▶ _Stored entries_
┌────────

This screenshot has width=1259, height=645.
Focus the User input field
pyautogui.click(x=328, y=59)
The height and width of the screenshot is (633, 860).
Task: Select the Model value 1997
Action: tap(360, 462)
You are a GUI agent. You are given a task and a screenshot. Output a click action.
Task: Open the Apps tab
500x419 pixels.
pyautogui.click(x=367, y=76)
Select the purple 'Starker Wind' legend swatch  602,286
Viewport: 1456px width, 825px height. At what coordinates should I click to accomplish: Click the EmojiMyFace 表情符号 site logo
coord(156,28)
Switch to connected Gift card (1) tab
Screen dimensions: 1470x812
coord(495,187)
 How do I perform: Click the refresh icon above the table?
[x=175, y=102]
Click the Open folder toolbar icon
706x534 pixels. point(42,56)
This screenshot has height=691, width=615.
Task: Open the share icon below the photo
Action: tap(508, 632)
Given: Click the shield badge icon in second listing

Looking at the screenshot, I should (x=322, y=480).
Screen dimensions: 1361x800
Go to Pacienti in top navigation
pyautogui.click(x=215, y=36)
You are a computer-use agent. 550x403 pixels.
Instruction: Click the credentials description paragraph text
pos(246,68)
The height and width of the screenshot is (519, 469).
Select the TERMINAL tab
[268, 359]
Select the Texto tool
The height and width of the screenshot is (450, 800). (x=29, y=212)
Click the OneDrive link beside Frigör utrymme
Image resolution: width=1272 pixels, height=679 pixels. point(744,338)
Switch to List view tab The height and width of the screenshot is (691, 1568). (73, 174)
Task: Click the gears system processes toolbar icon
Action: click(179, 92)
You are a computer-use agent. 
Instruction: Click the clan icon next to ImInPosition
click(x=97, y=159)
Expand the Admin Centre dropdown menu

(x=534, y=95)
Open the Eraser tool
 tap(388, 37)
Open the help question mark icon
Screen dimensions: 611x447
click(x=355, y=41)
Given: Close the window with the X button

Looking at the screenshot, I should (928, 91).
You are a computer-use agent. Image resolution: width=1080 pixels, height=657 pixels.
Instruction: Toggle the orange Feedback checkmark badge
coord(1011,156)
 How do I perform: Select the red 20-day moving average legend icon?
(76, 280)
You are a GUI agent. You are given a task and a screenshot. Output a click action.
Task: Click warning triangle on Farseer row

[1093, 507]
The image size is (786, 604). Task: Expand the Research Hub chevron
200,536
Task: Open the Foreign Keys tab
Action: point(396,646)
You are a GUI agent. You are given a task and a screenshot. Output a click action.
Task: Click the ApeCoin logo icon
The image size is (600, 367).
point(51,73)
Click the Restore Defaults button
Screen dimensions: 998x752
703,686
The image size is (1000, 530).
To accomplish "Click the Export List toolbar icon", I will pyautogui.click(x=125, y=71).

└────────

▶ _Exercise requirements_
The response should consist of every record, written out exactly as given.

▶ _Response for this exercise_
This screenshot has width=1259, height=645.
Focus the User input field
pyautogui.click(x=328, y=59)
The height and width of the screenshot is (633, 860).
Task: Select the Model value 1997
Action: tap(360, 462)
You are a GUI agent. You are given a task and a screenshot. Output a click action.
Task: Open the Apps tab
500x419 pixels.
pyautogui.click(x=367, y=76)
Select the purple 'Starker Wind' legend swatch  602,286
Viewport: 1456px width, 825px height. At what coordinates should I click to accomplish: Click the EmojiMyFace 表情符号 site logo
coord(156,28)
Switch to connected Gift card (1) tab
Screen dimensions: 1470x812
coord(495,187)
 How do I perform: Click the refresh icon above the table?
[x=175, y=102]
Click the Open folder toolbar icon
706x534 pixels. point(42,56)
This screenshot has height=691, width=615.
Task: Open the share icon below the photo
Action: tap(508, 632)
Given: Click the shield badge icon in second listing

Looking at the screenshot, I should (x=322, y=480).
Screen dimensions: 1361x800
Go to Pacienti in top navigation
pyautogui.click(x=215, y=36)
You are a computer-use agent. 550x403 pixels.
Instruction: Click the credentials description paragraph text
pos(246,68)
The height and width of the screenshot is (519, 469).
Select the TERMINAL tab
[268, 359]
Select the Texto tool
The height and width of the screenshot is (450, 800). (x=29, y=212)
Click the OneDrive link beside Frigör utrymme
Image resolution: width=1272 pixels, height=679 pixels. point(744,338)
Switch to List view tab The height and width of the screenshot is (691, 1568). (73, 174)
Task: Click the gears system processes toolbar icon
Action: click(179, 92)
You are a computer-use agent. 
Instruction: Click the clan icon next to ImInPosition
click(x=97, y=159)
Expand the Admin Centre dropdown menu

(x=534, y=95)
Open the Eraser tool
 tap(388, 37)
Open the help question mark icon
Screen dimensions: 611x447
click(x=355, y=41)
Given: Close the window with the X button

Looking at the screenshot, I should (928, 91).
You are a computer-use agent. Image resolution: width=1080 pixels, height=657 pixels.
Instruction: Toggle the orange Feedback checkmark badge
coord(1011,156)
 How do I perform: Select the red 20-day moving average legend icon?
(76, 280)
You are a GUI agent. You are given a task and a screenshot. Output a click action.
Task: Click warning triangle on Farseer row

[1093, 507]
The image size is (786, 604). Task: Expand the Research Hub chevron
200,536
Task: Open the Foreign Keys tab
Action: point(396,646)
You are a GUI agent. You are given a task and a screenshot. Output a click action.
Task: Click the ApeCoin logo icon
The image size is (600, 367).
point(51,73)
Click the Restore Defaults button
Screen dimensions: 998x752
703,686
The image size is (1000, 530).
To accomplish "Click the Export List toolbar icon", I will pyautogui.click(x=125, y=71).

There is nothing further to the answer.